Word for word, restate the records that follow.
== Segment start ==
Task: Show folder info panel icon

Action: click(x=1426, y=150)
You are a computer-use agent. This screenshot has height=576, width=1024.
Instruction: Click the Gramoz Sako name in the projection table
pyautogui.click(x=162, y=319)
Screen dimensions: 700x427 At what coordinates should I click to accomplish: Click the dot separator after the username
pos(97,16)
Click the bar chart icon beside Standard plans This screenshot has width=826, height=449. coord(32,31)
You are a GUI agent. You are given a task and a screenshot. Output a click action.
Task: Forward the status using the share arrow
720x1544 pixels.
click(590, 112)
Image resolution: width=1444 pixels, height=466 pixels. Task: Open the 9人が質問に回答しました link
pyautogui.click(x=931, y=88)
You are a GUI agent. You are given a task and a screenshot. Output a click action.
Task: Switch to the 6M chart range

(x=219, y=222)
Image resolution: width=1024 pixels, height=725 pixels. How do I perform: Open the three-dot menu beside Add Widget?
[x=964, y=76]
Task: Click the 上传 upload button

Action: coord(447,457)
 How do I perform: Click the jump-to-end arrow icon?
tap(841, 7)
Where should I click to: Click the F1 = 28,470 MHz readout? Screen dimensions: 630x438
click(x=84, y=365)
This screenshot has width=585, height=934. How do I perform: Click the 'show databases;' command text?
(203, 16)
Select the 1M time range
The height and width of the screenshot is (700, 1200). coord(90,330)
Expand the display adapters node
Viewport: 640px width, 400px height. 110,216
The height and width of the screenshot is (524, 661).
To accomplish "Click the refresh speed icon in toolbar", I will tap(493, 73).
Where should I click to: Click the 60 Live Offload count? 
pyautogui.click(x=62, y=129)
== Segment end ==
Answer area:
Task: Show folder info panel icon

Action: click(x=1426, y=150)
You are a computer-use agent. This screenshot has height=576, width=1024.
Instruction: Click the Gramoz Sako name in the projection table
pyautogui.click(x=162, y=319)
Screen dimensions: 700x427 At what coordinates should I click to accomplish: Click the dot separator after the username
pos(97,16)
Click the bar chart icon beside Standard plans This screenshot has width=826, height=449. coord(32,31)
You are a GUI agent. You are given a task and a screenshot. Output a click action.
Task: Forward the status using the share arrow
720x1544 pixels.
click(590, 112)
Image resolution: width=1444 pixels, height=466 pixels. Task: Open the 9人が質問に回答しました link
pyautogui.click(x=931, y=88)
You are a GUI agent. You are given a task and a screenshot. Output a click action.
Task: Switch to the 6M chart range

(x=219, y=222)
Image resolution: width=1024 pixels, height=725 pixels. How do I perform: Open the three-dot menu beside Add Widget?
[x=964, y=76]
Task: Click the 上传 upload button

Action: coord(447,457)
 How do I perform: Click the jump-to-end arrow icon?
tap(841, 7)
Where should I click to: Click the F1 = 28,470 MHz readout? Screen dimensions: 630x438
click(x=84, y=365)
This screenshot has width=585, height=934. How do I perform: Click the 'show databases;' command text?
(203, 16)
Select the 1M time range
The height and width of the screenshot is (700, 1200). coord(90,330)
Expand the display adapters node
Viewport: 640px width, 400px height. 110,216
The height and width of the screenshot is (524, 661).
To accomplish "Click the refresh speed icon in toolbar", I will tap(493, 73).
Where should I click to: Click the 60 Live Offload count? 
pyautogui.click(x=62, y=129)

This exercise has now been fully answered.